To render justice and accountability in contexts where civilians have been killed is the duty of the state. This obligation, we know, is not always fulfilled. In studies of political violence, we sometimes miss theorizing connections among processes of victimization, social mobilization, and state agency. We must set out to understand the links that unfold between unearthing human remains as evidence of violence and the rights of citizens who survive. How do victims exercise and construct authority? How do post-war social relations, influenced by the presence of violent perpetrators, shape political participation? Who mediates the relationship between aggrieved citizens and the state?
In Mexico, a meta-movement has grown – what many intellectuals and artists call an “infrarrealista revolution” – that not only fingers the culprits behind brutal violence (“Fue el estado!”), but which also chants “the state is dead.” (“El estado está muerto!”) The families of the Ayotzinapa students have said they reject the official version of events, and they continue to lead marches and demand that the students be found alive, as they were when they were taken.

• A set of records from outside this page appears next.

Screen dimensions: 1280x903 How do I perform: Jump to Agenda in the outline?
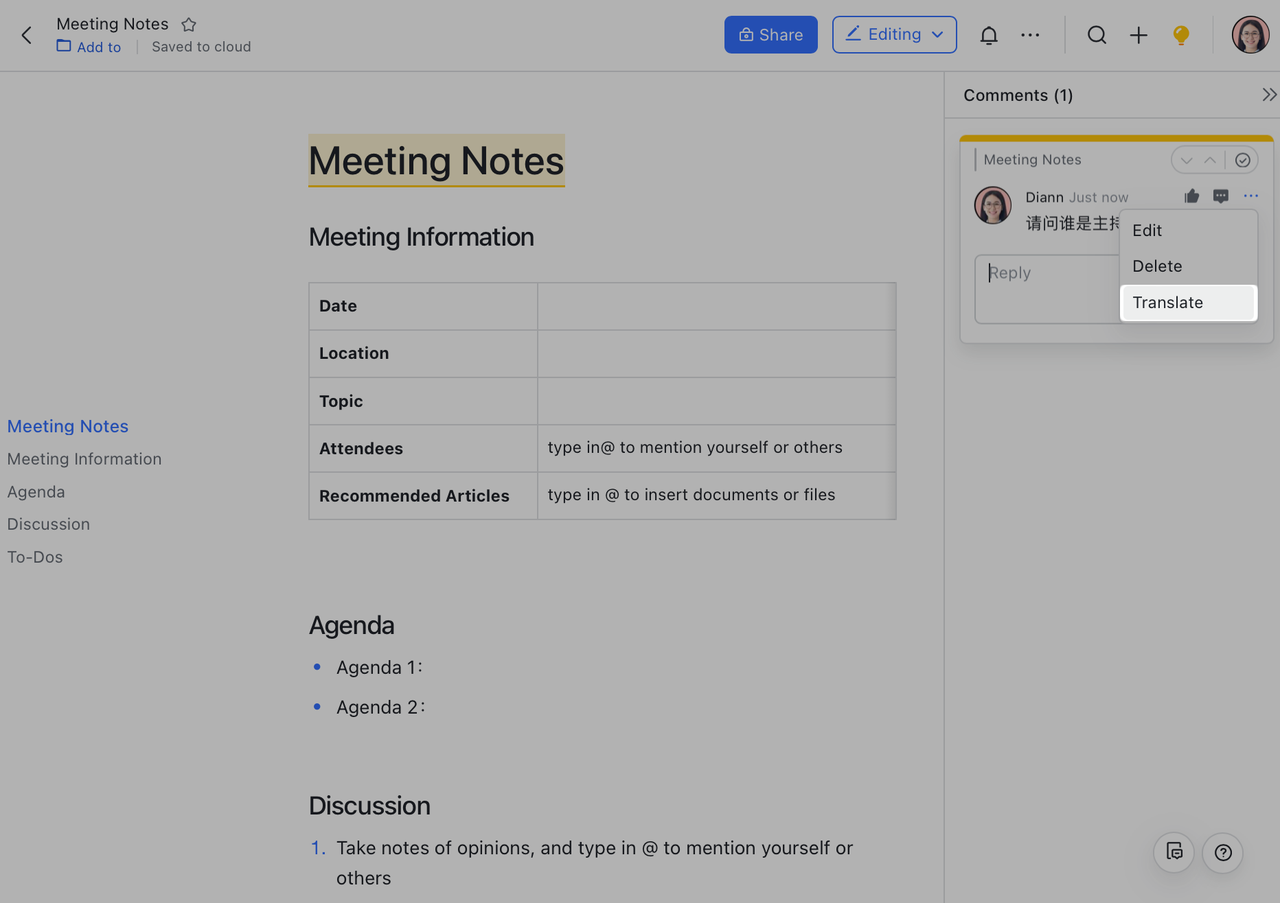pos(36,492)
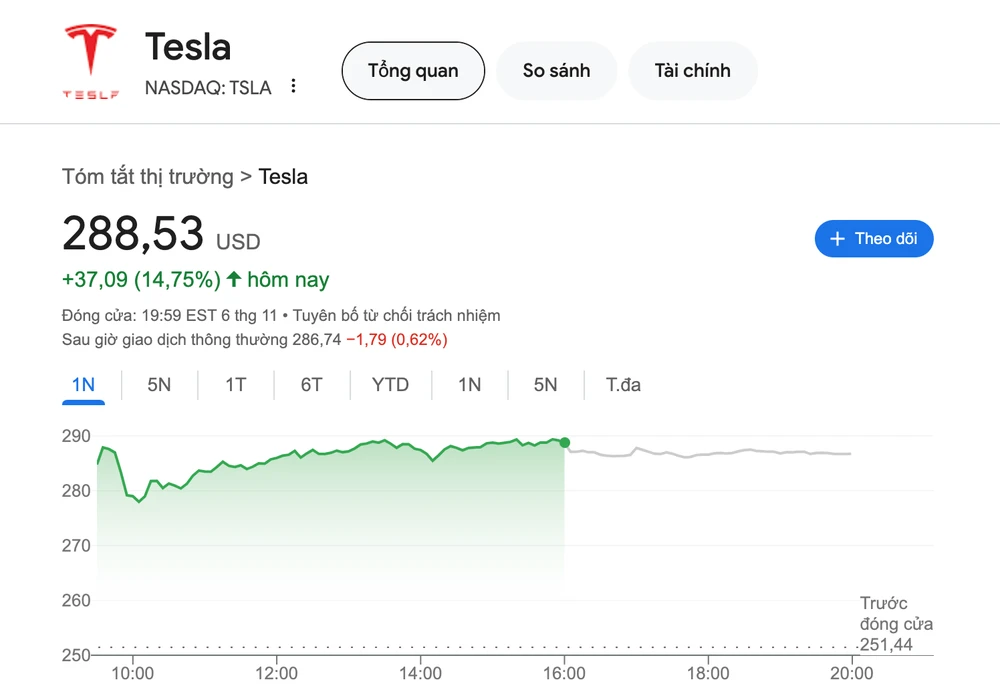Open the three-dot options menu next to NASDAQ: TSLA
This screenshot has width=1000, height=694.
[x=293, y=87]
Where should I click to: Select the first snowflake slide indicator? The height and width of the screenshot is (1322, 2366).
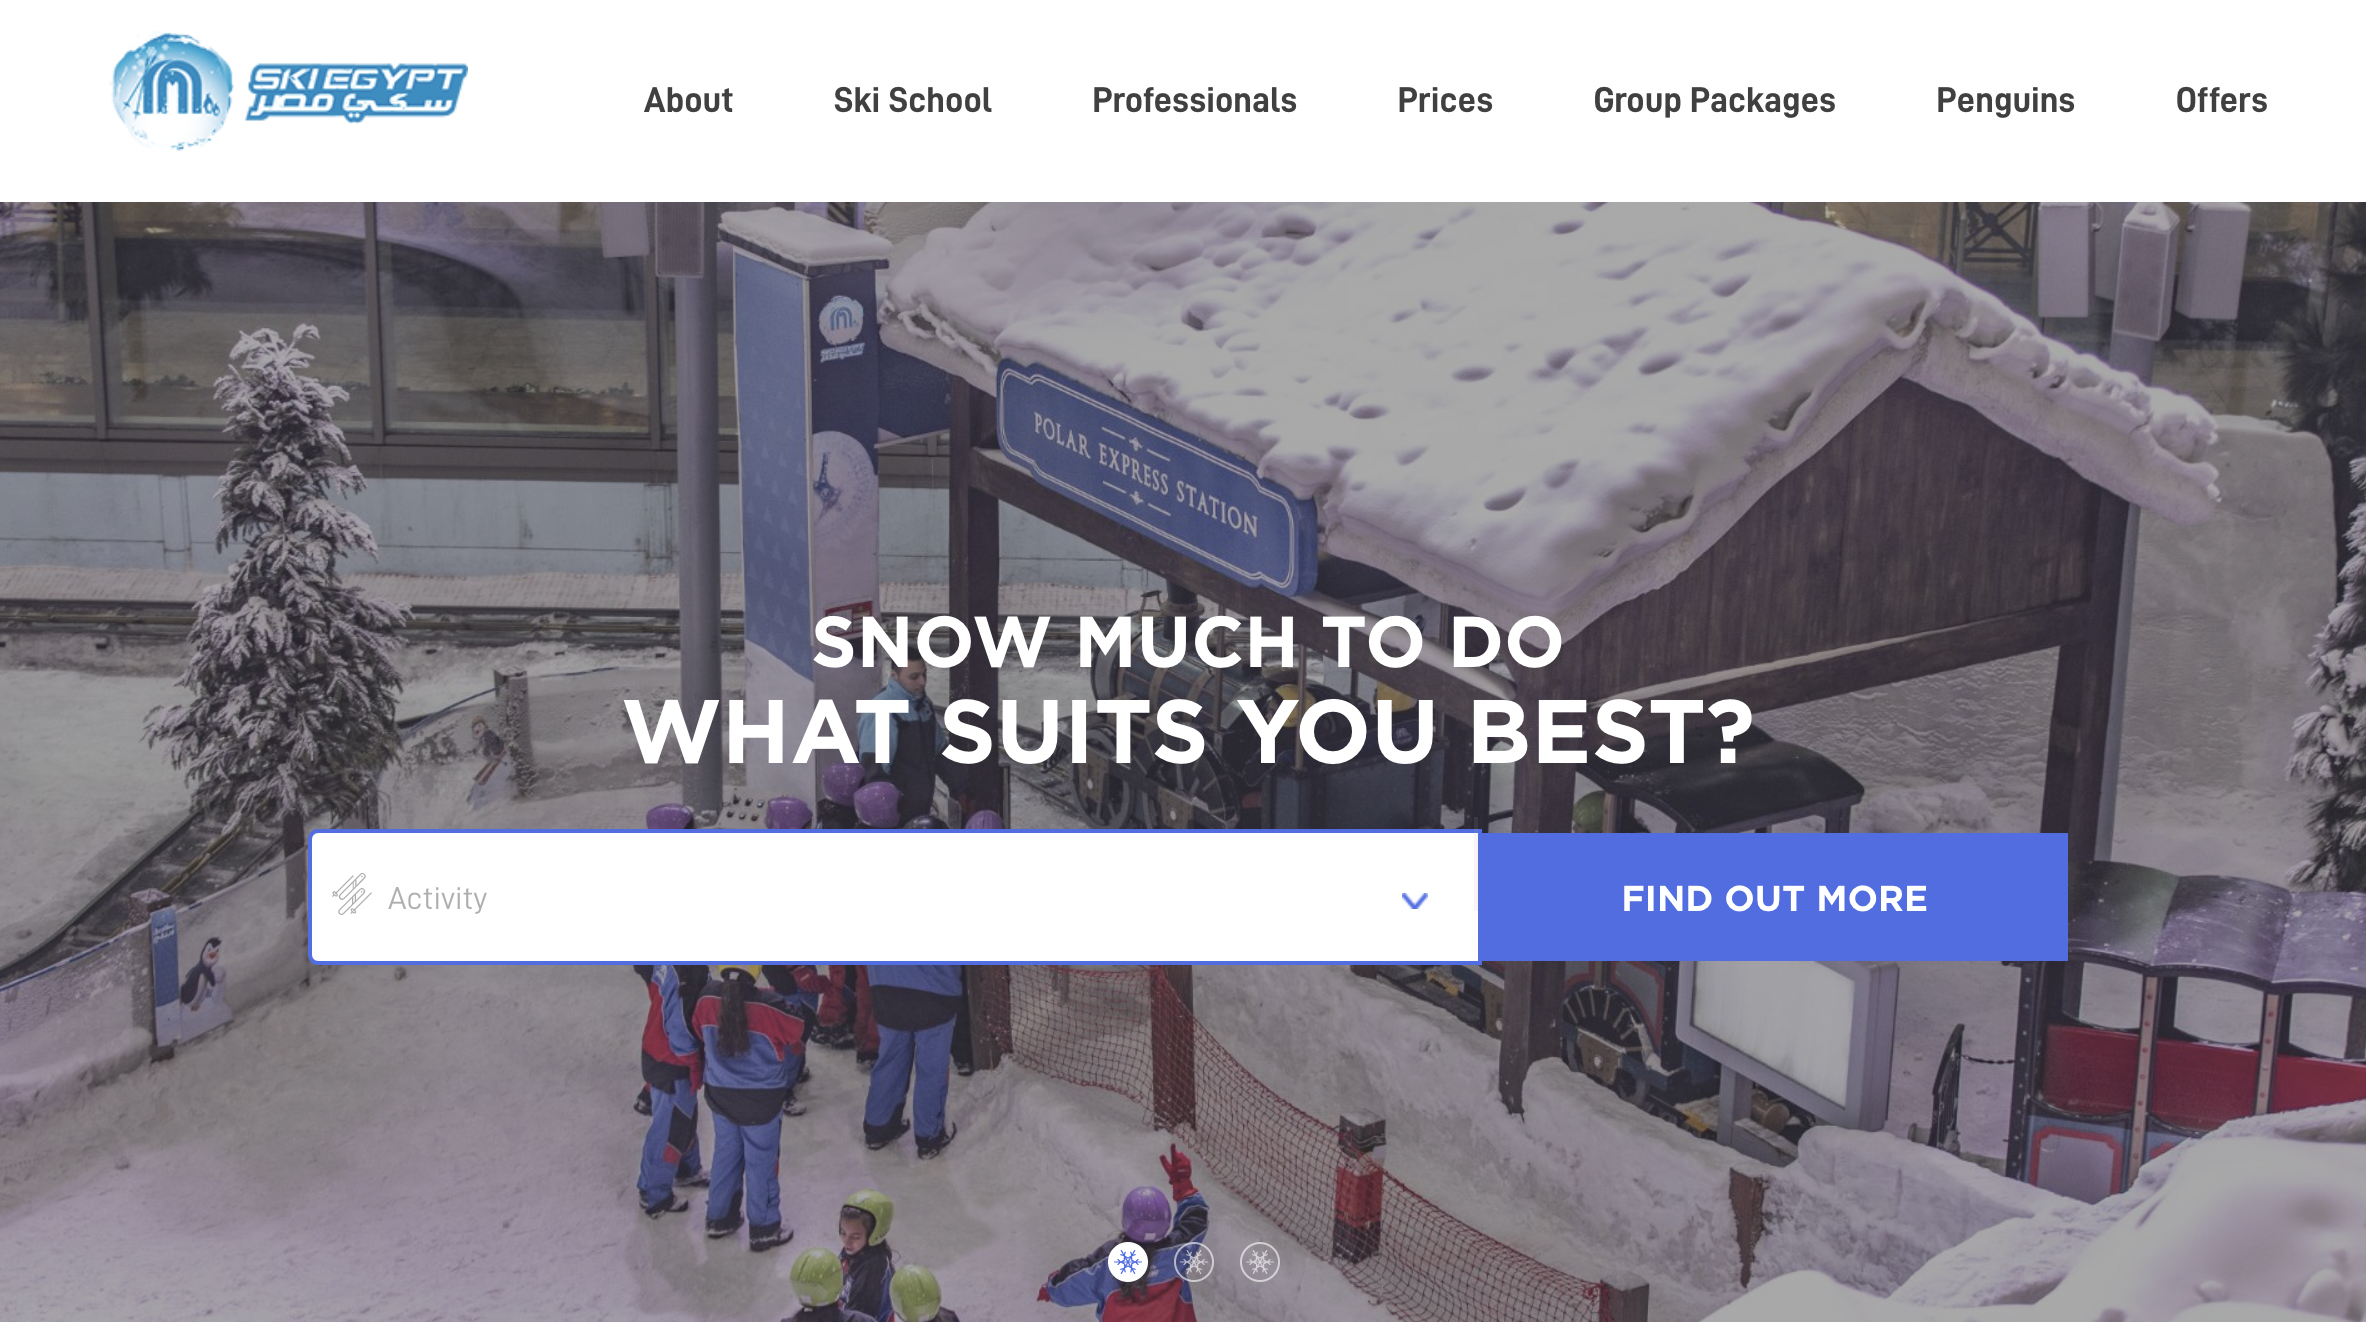(1128, 1262)
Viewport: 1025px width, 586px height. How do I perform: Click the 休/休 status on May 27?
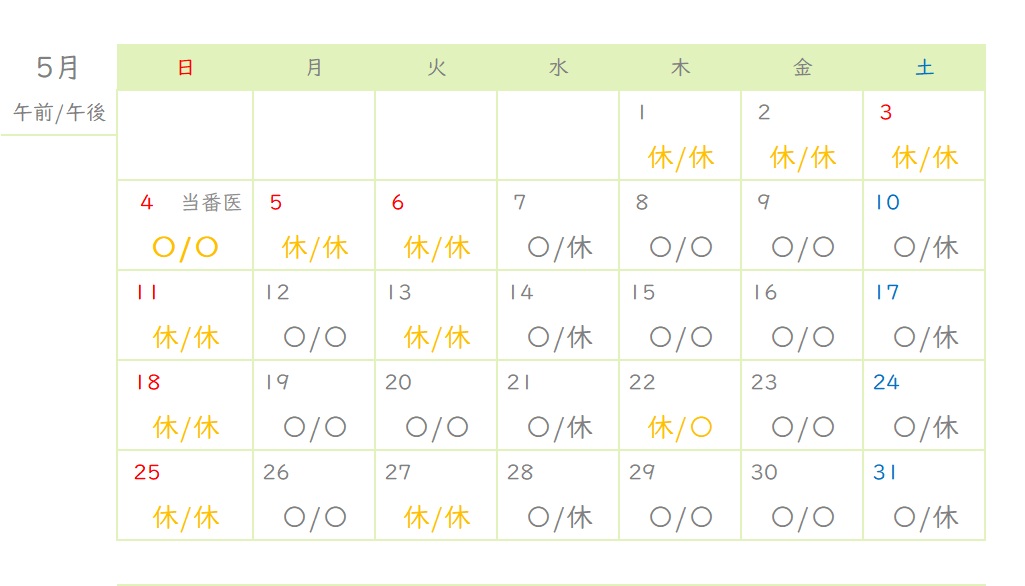pos(437,518)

The disappearances – and the state’s feeble response – have generated new ideas about social consciousness and a changed perspective on citizens’ roles. Drawing on a tradition of nonviolent action against impunity, protesters demonstrate peacefully against violence. A convergence of Mexicans with different objectives and motivations fuels the movement, showing their awareness that the likely killings of the 43 are not an isolated instance of mass violence, but one among several recent massacres in which shortcomings of the authorities are made plain. Legislative elections in June loom, but people are not waiting for their chance to participate. They are rethinking their ideas about how to act as citizens in a system that perpetuates violence and insecurity.